» **TRY IT**
How do the lines below between the ones holding "This screenshot has height=271, width=420." and "Task: Click the", inclusive, read? Give them again exactly, with no other lines.

EXCERPTED RECORDS section start

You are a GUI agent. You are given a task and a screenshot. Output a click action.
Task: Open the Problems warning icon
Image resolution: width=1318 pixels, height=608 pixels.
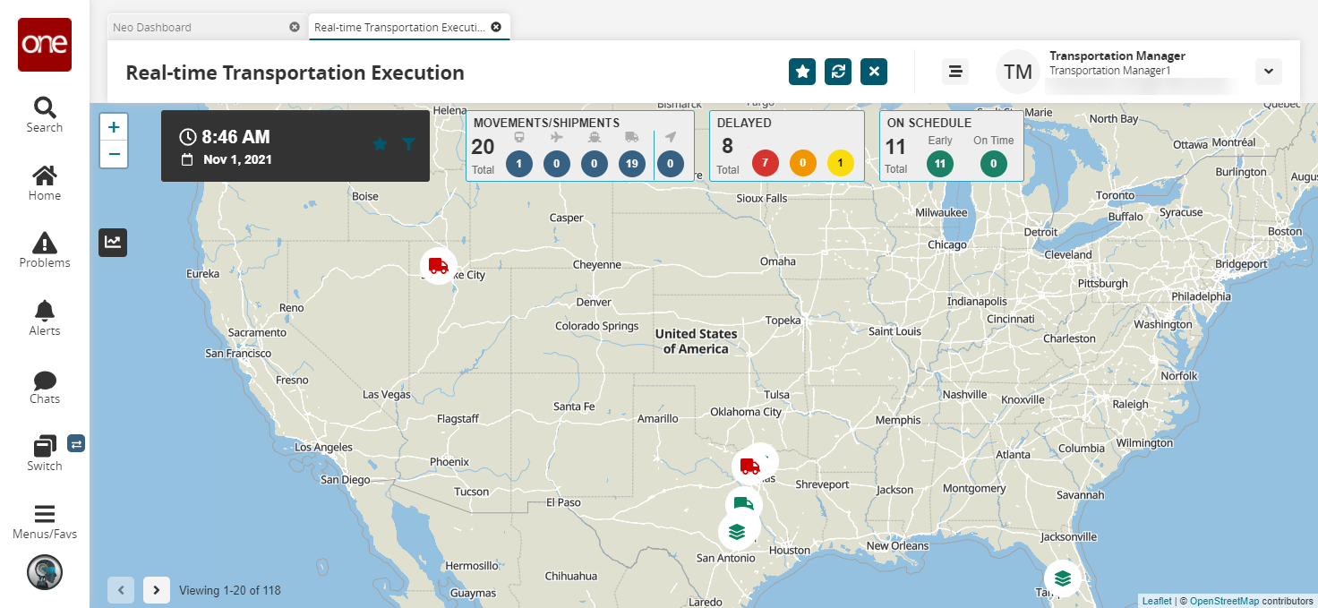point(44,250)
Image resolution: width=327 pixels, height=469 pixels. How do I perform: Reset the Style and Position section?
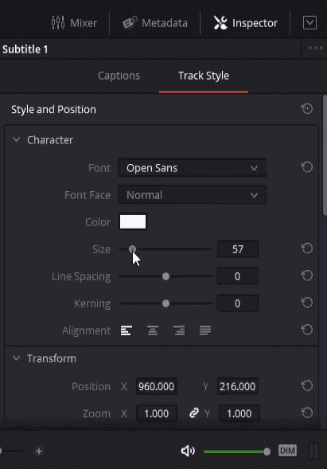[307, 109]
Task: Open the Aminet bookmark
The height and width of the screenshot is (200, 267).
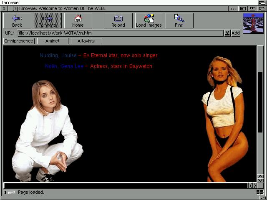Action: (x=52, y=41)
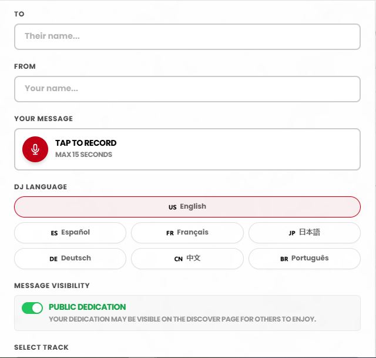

EXCERPTED RECORDS section end
EXCERPTED RECORDS section start

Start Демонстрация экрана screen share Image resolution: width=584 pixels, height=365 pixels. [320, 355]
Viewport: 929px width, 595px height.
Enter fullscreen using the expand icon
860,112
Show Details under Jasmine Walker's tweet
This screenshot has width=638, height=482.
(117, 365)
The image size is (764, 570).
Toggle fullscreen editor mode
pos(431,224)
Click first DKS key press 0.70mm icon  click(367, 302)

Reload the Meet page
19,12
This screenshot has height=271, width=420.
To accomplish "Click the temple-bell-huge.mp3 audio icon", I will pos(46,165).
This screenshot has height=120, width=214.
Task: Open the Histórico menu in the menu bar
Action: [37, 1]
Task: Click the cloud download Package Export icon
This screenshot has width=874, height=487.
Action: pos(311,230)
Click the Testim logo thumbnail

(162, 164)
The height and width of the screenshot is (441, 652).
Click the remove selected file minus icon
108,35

EXCERPTED RECORDS section end

» **RESPONSE BOX**
This screenshot has height=271, width=420.
To accomplish "Click the temple-bell-huge.mp3 audio icon", I will pos(46,165).
This screenshot has height=120, width=214.
Task: Open the Histórico menu in the menu bar
Action: [37, 1]
Task: Click the cloud download Package Export icon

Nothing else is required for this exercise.